------ Data provided
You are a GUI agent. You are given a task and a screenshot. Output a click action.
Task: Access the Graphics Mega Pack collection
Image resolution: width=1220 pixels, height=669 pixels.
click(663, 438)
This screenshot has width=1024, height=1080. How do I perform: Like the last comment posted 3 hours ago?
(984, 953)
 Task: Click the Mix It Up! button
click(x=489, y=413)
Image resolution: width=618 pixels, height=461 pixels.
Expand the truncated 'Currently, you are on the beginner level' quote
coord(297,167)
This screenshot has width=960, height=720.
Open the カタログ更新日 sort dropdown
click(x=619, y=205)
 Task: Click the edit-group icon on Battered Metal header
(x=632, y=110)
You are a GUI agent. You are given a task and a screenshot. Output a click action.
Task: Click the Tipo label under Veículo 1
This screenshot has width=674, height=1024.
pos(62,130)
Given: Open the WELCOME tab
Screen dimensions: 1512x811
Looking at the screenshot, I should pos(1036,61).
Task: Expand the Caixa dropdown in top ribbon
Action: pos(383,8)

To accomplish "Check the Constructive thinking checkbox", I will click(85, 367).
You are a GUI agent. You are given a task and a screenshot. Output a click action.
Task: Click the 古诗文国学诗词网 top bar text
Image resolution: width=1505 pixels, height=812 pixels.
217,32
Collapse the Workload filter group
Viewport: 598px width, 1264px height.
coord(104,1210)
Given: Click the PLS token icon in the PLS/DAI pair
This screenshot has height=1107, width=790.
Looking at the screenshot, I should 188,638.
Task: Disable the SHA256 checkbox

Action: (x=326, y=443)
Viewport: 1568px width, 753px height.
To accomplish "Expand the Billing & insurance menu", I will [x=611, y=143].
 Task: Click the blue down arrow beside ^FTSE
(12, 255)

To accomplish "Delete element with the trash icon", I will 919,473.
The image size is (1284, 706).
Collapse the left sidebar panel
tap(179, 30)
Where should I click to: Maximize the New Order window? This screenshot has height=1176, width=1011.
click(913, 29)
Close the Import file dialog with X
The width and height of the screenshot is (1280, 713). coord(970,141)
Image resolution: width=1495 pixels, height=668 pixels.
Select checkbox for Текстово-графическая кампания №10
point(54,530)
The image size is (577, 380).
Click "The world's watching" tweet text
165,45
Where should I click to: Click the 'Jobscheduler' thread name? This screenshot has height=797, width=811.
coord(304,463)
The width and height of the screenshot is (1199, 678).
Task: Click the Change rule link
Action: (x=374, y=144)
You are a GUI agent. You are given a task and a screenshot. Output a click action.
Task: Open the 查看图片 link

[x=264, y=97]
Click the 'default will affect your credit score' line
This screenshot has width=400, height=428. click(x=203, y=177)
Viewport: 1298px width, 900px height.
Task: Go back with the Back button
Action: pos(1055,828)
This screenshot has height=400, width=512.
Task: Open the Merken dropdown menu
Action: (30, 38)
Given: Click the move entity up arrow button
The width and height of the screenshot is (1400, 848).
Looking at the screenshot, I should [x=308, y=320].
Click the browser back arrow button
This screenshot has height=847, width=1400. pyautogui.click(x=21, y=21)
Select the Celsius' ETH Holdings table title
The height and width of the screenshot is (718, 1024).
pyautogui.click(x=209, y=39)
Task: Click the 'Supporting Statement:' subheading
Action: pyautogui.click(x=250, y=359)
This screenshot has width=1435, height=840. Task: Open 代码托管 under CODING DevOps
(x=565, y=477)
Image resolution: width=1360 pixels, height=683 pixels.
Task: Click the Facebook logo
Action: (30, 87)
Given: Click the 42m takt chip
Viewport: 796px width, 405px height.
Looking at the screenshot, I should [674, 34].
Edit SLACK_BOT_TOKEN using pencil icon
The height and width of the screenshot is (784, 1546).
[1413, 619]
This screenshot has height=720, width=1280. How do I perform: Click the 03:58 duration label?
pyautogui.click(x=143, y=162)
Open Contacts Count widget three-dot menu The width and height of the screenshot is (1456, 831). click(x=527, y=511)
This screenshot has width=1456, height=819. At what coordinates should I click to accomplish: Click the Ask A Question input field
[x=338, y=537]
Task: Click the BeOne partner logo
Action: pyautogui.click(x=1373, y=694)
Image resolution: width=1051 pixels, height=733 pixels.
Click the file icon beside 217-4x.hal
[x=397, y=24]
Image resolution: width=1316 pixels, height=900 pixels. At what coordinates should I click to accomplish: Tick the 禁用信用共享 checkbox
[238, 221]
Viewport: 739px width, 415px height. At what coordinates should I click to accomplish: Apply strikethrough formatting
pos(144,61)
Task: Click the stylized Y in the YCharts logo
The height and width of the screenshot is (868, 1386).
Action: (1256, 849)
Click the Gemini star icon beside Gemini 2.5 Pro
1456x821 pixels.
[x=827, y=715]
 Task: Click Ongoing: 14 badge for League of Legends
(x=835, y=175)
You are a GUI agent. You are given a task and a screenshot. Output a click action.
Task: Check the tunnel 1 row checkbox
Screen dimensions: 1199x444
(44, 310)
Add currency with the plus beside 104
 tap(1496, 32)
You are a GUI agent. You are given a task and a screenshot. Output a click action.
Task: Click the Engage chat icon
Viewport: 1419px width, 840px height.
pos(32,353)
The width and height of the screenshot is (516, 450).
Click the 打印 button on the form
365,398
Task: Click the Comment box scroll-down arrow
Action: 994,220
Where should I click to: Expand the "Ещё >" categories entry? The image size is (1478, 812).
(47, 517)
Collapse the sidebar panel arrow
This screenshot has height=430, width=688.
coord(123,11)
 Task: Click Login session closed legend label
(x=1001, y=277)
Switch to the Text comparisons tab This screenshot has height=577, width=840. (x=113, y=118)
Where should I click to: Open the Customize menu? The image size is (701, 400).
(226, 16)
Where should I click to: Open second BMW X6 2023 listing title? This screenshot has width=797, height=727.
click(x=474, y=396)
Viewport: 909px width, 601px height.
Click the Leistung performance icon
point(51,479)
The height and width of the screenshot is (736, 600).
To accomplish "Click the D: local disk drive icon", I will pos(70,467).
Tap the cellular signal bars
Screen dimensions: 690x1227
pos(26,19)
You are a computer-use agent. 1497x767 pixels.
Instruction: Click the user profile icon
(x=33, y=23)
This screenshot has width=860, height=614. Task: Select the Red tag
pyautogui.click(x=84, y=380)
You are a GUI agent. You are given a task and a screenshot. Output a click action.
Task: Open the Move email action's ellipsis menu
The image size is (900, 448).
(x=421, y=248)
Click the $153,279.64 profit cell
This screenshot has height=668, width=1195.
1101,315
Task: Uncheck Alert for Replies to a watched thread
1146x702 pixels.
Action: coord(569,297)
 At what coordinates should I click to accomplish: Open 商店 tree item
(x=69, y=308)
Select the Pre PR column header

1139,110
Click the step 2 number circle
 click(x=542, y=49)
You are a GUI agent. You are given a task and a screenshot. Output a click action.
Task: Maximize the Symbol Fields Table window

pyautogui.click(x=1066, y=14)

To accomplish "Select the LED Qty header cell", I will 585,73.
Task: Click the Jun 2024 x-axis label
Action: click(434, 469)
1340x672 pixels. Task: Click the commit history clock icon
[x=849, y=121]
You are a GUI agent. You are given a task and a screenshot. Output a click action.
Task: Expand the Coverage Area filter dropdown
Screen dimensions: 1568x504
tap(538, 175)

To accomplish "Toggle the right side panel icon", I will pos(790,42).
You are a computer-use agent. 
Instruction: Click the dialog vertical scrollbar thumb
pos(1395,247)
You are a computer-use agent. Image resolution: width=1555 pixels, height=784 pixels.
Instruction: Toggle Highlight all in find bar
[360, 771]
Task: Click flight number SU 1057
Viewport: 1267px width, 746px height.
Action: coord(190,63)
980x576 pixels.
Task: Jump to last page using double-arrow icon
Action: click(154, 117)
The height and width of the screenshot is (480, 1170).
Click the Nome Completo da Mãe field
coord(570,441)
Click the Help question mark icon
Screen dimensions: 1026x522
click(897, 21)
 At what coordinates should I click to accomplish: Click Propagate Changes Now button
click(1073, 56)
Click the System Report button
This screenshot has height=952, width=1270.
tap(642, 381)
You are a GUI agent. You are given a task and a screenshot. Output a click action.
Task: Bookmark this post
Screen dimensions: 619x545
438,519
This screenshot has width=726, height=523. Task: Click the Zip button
------------
• **Task to complete**: Could you reproduce, character for character, the stretch of the data above from the line containing "Image resolution: width=1495" through the line containing "[x=397, y=24]"?

• **The output**:
Image resolution: width=1495 pixels, height=668 pixels.
Select checkbox for Текстово-графическая кампания №10
point(54,530)
The image size is (577, 380).
Click "The world's watching" tweet text
165,45
Where should I click to: Click the 'Jobscheduler' thread name? This screenshot has height=797, width=811.
coord(304,463)
The width and height of the screenshot is (1199, 678).
Task: Click the Change rule link
Action: (x=374, y=144)
You are a GUI agent. You are given a task and a screenshot. Output a click action.
Task: Open the 查看图片 link

[x=264, y=97]
Click the 'default will affect your credit score' line
This screenshot has width=400, height=428. click(x=203, y=177)
Viewport: 1298px width, 900px height.
Task: Go back with the Back button
Action: pos(1055,828)
This screenshot has height=400, width=512.
Task: Open the Merken dropdown menu
Action: (30, 38)
Given: Click the move entity up arrow button
The width and height of the screenshot is (1400, 848).
Looking at the screenshot, I should [x=308, y=320].
Click the browser back arrow button
This screenshot has height=847, width=1400. pyautogui.click(x=21, y=21)
Select the Celsius' ETH Holdings table title
The height and width of the screenshot is (718, 1024).
pyautogui.click(x=209, y=39)
Task: Click the 'Supporting Statement:' subheading
Action: pyautogui.click(x=250, y=359)
This screenshot has width=1435, height=840. Task: Open 代码托管 under CODING DevOps
(x=565, y=477)
Image resolution: width=1360 pixels, height=683 pixels.
Task: Click the Facebook logo
Action: (30, 87)
Given: Click the 42m takt chip
Viewport: 796px width, 405px height.
Looking at the screenshot, I should [674, 34].
Edit SLACK_BOT_TOKEN using pencil icon
The height and width of the screenshot is (784, 1546).
[1413, 619]
This screenshot has height=720, width=1280. How do I perform: Click the 03:58 duration label?
pyautogui.click(x=143, y=162)
Open Contacts Count widget three-dot menu The width and height of the screenshot is (1456, 831). click(x=527, y=511)
This screenshot has width=1456, height=819. At what coordinates should I click to accomplish: Click the Ask A Question input field
[x=338, y=537]
Task: Click the BeOne partner logo
Action: pyautogui.click(x=1373, y=694)
Image resolution: width=1051 pixels, height=733 pixels.
Click the file icon beside 217-4x.hal
[x=397, y=24]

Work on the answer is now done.